Also DDR5 is out for your future Alder Lake platform (and then Zen 4 sometime like a year from now)!

DDR5-4800
CL-40-40-40-77 (JEDEC standard at launch)
16x2
$400

Buy now, be futureproofed!!! (dont do this)

https://videocardz.com/press-release/teamgroup-launches-its-elite-u-dimm-ddr5-4800-memory

Beautiful Ninja
Mar 26, 2009

Five time FCW Champion...of my heart.

Cygni posted:

long board is loooooong



I love this new Milkcart ATX form factor.

gradenko_2000
Oct 5, 2010

HELL SERPENT
Lipstick Apathy
Intel announced that they're adding HBM to their Sapphire Rapids Xeon processors and I wonder if that has anything to do with trying to keep up with AMD's 3D stacking cache tech

in a well actually
Jan 26, 2011

dude, you gotta end it on the rhyme

Most of the things this thread thinks Intel does to keep up with AMD are really about trying to stay competitive with NVIDIA.

HBM for cpus is the coming thing in the scientific computing space; see the fujitsu arm64 super. Many science codes are memory bound and putting more generic dimm channels can’t keep up with rising core counts.

WhyteRyce
Dec 30, 2001

Intel release a CXL based Optane product you cowards

SwissArmyDruid
Feb 14, 2014

by sebmojo

PCjr sidecar posted:

Most of the things this thread thinks Intel does to keep up with AMD are really about trying to stay competitive with NVIDIA.

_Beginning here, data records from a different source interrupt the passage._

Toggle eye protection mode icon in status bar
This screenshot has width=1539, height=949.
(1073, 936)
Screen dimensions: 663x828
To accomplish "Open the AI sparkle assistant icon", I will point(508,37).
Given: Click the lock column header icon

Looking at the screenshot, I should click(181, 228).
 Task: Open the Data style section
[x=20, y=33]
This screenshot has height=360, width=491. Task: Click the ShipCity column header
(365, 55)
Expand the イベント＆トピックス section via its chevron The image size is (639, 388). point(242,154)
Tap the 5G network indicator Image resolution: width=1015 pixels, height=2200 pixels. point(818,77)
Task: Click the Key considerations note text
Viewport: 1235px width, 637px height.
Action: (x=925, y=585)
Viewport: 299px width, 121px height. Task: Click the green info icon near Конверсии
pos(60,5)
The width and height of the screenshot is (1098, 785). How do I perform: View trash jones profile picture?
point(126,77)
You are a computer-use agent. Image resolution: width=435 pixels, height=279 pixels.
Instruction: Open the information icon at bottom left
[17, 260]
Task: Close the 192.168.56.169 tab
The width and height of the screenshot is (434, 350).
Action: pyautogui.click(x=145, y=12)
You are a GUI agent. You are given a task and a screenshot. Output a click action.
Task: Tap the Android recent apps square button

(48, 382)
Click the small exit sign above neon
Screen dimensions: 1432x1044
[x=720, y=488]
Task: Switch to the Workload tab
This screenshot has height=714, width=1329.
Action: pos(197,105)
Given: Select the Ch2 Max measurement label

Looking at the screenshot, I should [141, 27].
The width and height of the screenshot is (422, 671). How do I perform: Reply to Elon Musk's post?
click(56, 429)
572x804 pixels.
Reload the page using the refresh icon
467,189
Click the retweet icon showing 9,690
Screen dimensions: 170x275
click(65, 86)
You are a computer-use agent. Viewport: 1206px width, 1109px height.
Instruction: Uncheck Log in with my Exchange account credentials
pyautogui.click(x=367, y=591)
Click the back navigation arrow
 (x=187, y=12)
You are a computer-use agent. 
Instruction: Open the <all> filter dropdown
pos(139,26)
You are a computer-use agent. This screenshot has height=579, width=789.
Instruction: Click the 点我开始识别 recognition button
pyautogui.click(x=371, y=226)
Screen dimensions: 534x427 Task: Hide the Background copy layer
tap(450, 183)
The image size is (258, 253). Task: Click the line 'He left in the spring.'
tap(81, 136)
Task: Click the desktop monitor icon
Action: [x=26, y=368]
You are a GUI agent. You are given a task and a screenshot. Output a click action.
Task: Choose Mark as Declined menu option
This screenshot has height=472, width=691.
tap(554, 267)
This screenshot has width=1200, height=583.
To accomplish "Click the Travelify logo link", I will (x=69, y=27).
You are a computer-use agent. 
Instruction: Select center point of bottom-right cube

HBM for cpus is the coming thing in the scientific computing space; see the fujitsu arm64 super. Many science codes are memory bound and putting more generic dimm channels can’t keep up with rising core counts.

I started typing out, "I'm not entirely convinced that this is even a smart thing for Intel to do, from what I remember with AMD GPUs, HBM is like, 10W per stack, doesn't that begin to rob the cores they're attached to of overhead", but then I figure, Intel has probably already done the math and figured out that they can eliminate the memory bottleneck this way without resulting in a CPU bottleneck instead.

BurritoJustice
Oct 9, 2012

WhyteRyce posted:

Intel release a CXL based Optane product you cowards

Wasn't Micron big on putting Optane in CXL before the split?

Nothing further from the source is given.